--- REQUIRED ACTION ---
Copy exactly, beginning with the line holding "Screen dimensions: 854x447" and ending with the final line of the data beneath this task; copy nothing else, and leave out every picture.

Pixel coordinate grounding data
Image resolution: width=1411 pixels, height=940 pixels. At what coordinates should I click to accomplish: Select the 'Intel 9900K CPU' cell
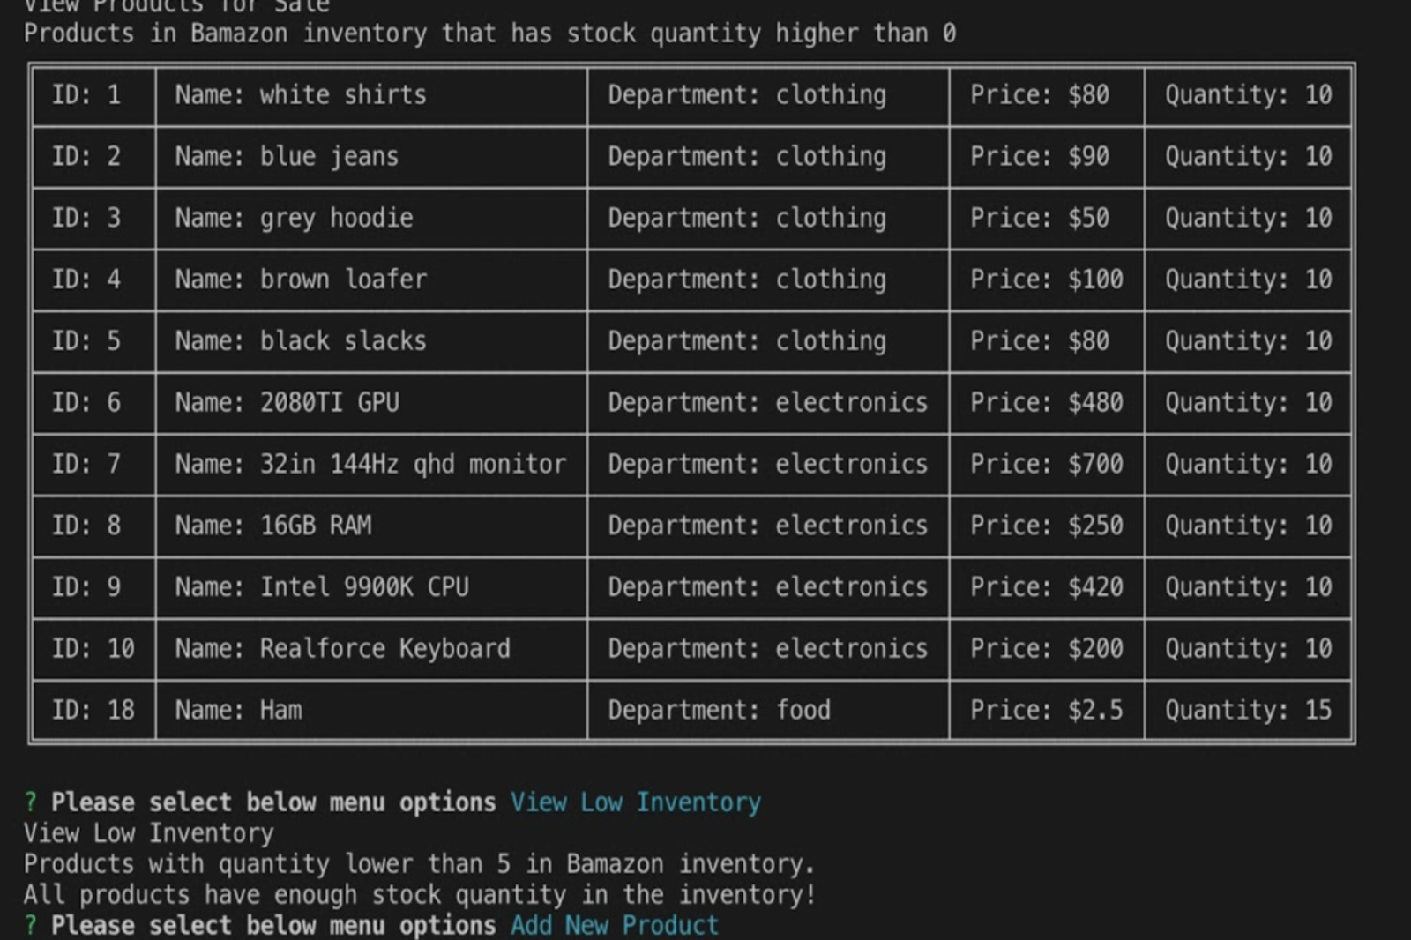pyautogui.click(x=371, y=587)
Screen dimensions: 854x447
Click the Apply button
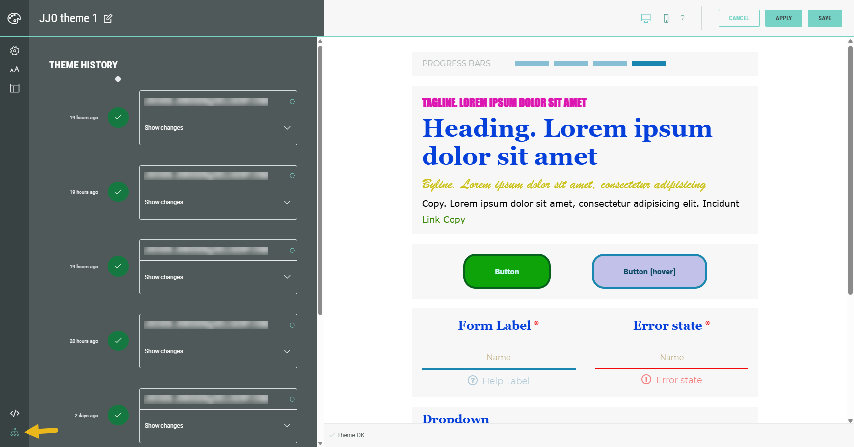pyautogui.click(x=783, y=18)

--- REPLY ---
Screen dimensions: 854x447
Click the Apply button
pyautogui.click(x=783, y=18)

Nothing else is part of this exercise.